::: DATASET EXTRACT

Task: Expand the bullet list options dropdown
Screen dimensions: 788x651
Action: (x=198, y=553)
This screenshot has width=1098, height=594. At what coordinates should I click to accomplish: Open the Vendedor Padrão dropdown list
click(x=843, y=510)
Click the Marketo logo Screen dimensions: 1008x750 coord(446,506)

::::::

#### THE EXERCISE
Lay out every line of the records above as a Markdown table with the columns "No." and "Text", numbering the rows and leaving out blank lines.

#### EXERCISE SOLUTION
| No. | Text |
|---|---|
| 1 | Task: Expand the bullet list options dropdown |
| 2 | Screen dimensions: 788x651 |
| 3 | Action: (x=198, y=553) |
| 4 | This screenshot has width=1098, height=594. At what coordinates should I click to accomplish: Open the Vendedor Padrão dropdown list |
| 5 | click(x=843, y=510) |
| 6 | Click the Marketo logo Screen dimensions: 1008x750 coord(446,506) |